▶ **Quoted passage**:

Uploaded image for project: 'Couchbase Server'
  1. Couchbase Server
  2. MB-51301

Eventing service doesn't correctly handle the delete-restore race condition

    XMLWordPrintable

Details

    • Untriaged
    • 1
    • Unknown

    Description

      What is the issue?
      When doing internal Tools testing of backups/restores of data from other services the eventing service restore test sometimes fails.

      The setup of the relevant test suite:
      1. Load data to all services
      2. Do a backup
      3. Remove data from all services
      4. Do a restore for all other services individually one at a time
      5. Do a restore for the eventing service last

      The issue is that sometimes after the restore for the eventing service is finished only one of the backed up functions is restored and appears on the cluster (we backup and restore one collection-aware function and one non-collection-aware for backwards compatibility).

      I have investigated the issue and I have managed to find several things:
      1. The endpoint for a function /api/v1/functions/function_name starts returning 404 status code before the functions is fully removed from the eventing service.

      For example, the approximate time we got the 404 status code from that endpoint in one of our test runs was

      2022-03-03 15:40:21.950
      

      However, in ns_server.eventing.log I see these relevant entries (all should be related to deletion of that function):

      2022-03-03T15:40:21.847+00:00 [Info] ServiceMgr::deletePrimaryStore Function: eventing_func_legacy deleting from primary store
      2022-03-03T15:40:21.852+00:00 [Info] ServiceMgr::deleteTempStore Function: eventing_func_legacy deleting drafts from temporary store
      2022-03-03T15:40:22.368+00:00 [Info] SuperSupervisor::deleteFromCleanupApps [2] Function: eventing_func_legacy deleted
      2022-03-03T15:40:37.455+00:00 [Info] SuperSupervisor::deleteFromLocallyDeployedApps [1] Function: eventing_func_legacy deleting from locally deployed apps map
      2022-03-03T15:40:52.494+00:00 [Info] SuperSupervisor::deleteFromRunningProducers [0] Function: eventing_func_legacy deleted from running functions
      2022-03-03T15:40:52.495+00:00 [Info] SuperSupervisor::deleteFromDeployedApps [0] Function: eventing_func_legacy deleting from deployed apps map
      

      I am not sure if this is the intended behaviour. This is, however, not the main issue.

      2. If we base our expectations on that endpoint and do a restore, there seems to be a race condition in the eventing service which leads to the not-fully-deleted function not being restored (cbbackupmgr still treats the restore as successful). This is the issue that I am mainly concerned about as the expectation is that the eventing service correctly handles this case where a function is in the process of being deleted and is being restored at the same time (this being caused by a race condition is my current theory, I am mainly basing it on the fact that adding a delay in-between the point at which the endpoint returns 404 status code and the restore seems to fix the issue).

      Steps to reproduce:
      I wrote a bash script that should help with reproducing the issue, I can consistently get the case where only one function is restored and sometimes even both functions are missing in the end.

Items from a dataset

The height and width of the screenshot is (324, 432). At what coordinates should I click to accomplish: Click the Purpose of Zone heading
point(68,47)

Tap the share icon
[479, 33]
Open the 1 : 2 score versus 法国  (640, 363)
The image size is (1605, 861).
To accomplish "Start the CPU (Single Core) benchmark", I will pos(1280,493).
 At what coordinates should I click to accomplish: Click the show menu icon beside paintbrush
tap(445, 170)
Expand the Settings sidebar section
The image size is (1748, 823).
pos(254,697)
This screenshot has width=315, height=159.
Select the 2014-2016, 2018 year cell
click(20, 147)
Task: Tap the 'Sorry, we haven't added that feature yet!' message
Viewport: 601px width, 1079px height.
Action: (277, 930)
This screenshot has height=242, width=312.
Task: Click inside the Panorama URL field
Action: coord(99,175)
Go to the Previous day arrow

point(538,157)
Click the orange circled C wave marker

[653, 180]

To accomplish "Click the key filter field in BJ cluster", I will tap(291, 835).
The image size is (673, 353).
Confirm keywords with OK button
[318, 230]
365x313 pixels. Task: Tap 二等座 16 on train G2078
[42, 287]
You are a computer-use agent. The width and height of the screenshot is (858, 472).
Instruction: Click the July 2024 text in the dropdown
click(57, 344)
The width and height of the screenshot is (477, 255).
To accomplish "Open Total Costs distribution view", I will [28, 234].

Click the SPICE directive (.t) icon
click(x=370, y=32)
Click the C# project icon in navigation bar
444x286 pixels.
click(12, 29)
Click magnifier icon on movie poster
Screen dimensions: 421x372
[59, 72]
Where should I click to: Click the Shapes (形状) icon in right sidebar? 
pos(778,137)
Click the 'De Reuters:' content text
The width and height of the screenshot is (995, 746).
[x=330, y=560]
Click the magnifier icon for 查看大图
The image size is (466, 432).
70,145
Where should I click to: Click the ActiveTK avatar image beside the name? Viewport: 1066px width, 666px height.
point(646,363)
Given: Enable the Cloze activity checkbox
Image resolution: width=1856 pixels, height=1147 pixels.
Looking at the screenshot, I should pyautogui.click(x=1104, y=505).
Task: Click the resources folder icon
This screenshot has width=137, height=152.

▶ **Jobs**:
1. According to the bug report on the eventing service restore, what change seems to fix the issue?
2. Summarize the bug report on the eventing service restore in two sentences.

▶ **Answers given**:
1. Adding a delay between the point at which the function endpoint returns a 404 status code and the restore.

2. During internal Tools testing of backups and restores, the eventing service restore sometimes leaves only one of the two backed-up functions on the cluster. The reporter found that a function's endpoint returns a 404 status code before the function is fully removed, and suspects a race condition when a function still being deleted is restored, because adding a delay before the restore seems to fix the problem.